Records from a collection
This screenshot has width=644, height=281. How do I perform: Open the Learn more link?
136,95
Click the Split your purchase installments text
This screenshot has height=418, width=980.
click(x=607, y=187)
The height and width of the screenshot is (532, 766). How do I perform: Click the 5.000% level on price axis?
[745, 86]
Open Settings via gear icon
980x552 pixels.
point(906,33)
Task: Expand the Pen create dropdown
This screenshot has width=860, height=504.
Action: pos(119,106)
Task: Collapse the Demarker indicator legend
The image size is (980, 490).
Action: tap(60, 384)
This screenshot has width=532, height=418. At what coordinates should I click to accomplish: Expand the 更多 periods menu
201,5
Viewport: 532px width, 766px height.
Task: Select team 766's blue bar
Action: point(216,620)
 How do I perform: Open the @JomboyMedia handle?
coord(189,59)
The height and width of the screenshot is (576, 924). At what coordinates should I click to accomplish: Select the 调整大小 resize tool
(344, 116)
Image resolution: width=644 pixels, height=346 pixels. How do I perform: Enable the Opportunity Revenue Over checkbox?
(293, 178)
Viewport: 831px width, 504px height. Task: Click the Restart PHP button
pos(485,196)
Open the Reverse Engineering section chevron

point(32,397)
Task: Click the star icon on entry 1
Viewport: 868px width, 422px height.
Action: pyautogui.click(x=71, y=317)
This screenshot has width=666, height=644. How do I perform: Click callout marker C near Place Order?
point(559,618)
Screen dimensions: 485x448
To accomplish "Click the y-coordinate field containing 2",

**What needs to be done**
What you write should match, character for character, the lines from the one with "The image size is (980, 490)." to the end of the data, both included.

**Output of the task**
The image size is (980, 490).
Action: tap(60, 384)
This screenshot has width=532, height=418. At what coordinates should I click to accomplish: Expand the 更多 periods menu
201,5
Viewport: 532px width, 766px height.
Task: Select team 766's blue bar
Action: point(216,620)
 How do I perform: Open the @JomboyMedia handle?
coord(189,59)
The height and width of the screenshot is (576, 924). At what coordinates should I click to accomplish: Select the 调整大小 resize tool
(344, 116)
Image resolution: width=644 pixels, height=346 pixels. How do I perform: Enable the Opportunity Revenue Over checkbox?
(293, 178)
Viewport: 831px width, 504px height. Task: Click the Restart PHP button
pos(485,196)
Open the Reverse Engineering section chevron

point(32,397)
Task: Click the star icon on entry 1
Viewport: 868px width, 422px height.
Action: pyautogui.click(x=71, y=317)
This screenshot has width=666, height=644. How do I perform: Click callout marker C near Place Order?
point(559,618)
Screen dimensions: 485x448
To accomplish "Click the y-coordinate field containing 2",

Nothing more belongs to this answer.